It Has Been a Decade Since Texas Was This Hot, This Early On

Triple-digit heat has singed Houston earlier than at any other time in a decade, straining the power grid serving the fourth-largest U.S. city in what may be a premonition of an unusually hot summer.

Temperature readings at Houston’s Hobby International Airport touched 100 degrees Fahrenheit (38 Celsius) on June 13, the earliest that mark has been reached since June 5, 2011, said Cameron Batiste, a National Weather Service meteorologist. The only time that’s happened earlier than 2011 was in 1998 -- and both of those summers inspire shudders in long-time Houstonians who recall them as especially brutal seasons.

Sizzling weather is nothing new to denizens of a subtropical city known for withering humidity. The difference this year is that the hottest weather normally doesn’t descend until August, and this week’s torrid conditions prompted officials who oversee the state’s power grid to plead for conservation as electricity demand soars.“This is very early for this kind of heat,” wrote Matt Lanza, a meteorologist with Space City Weather. “Hopefully not a harbinger of things to come this summer... It has felt like August lately.”

The heat is taxing Texas’s power grid just four months after a deadly historic freeze blacked out millions of homes and paralyzed the state for the better part of a week. Right now, the heat has arrived at a time when 12.2 gigawatts of power generation capacity is turned off so crews can do repairs and other maintenance work.

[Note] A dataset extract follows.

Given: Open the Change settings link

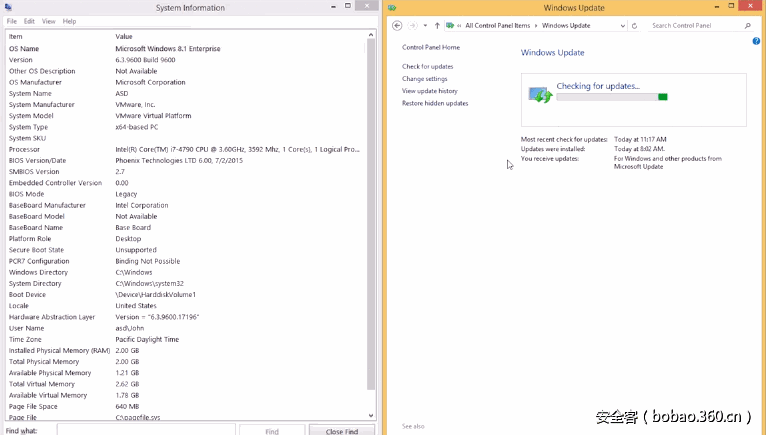Looking at the screenshot, I should pyautogui.click(x=424, y=78).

Residents are being asked to turn off appliances and take other conservation measures, a step that in the past has sometimes been a prelude to a full-blown emergency declaration and rolling blackouts. In fact, across the entire U.S. West and the Rocky Mountains extreme heat has been baking cities and farms.Billings, Montana, is expected to reach 106 on Tuesday, two degrees shy of the all-time high, according to the Weather Service. “It is a little early and a little intense for this time of year,” said Tom Humphrey, a Weather Service meteorologist.

©2021 Bloomberg L.P.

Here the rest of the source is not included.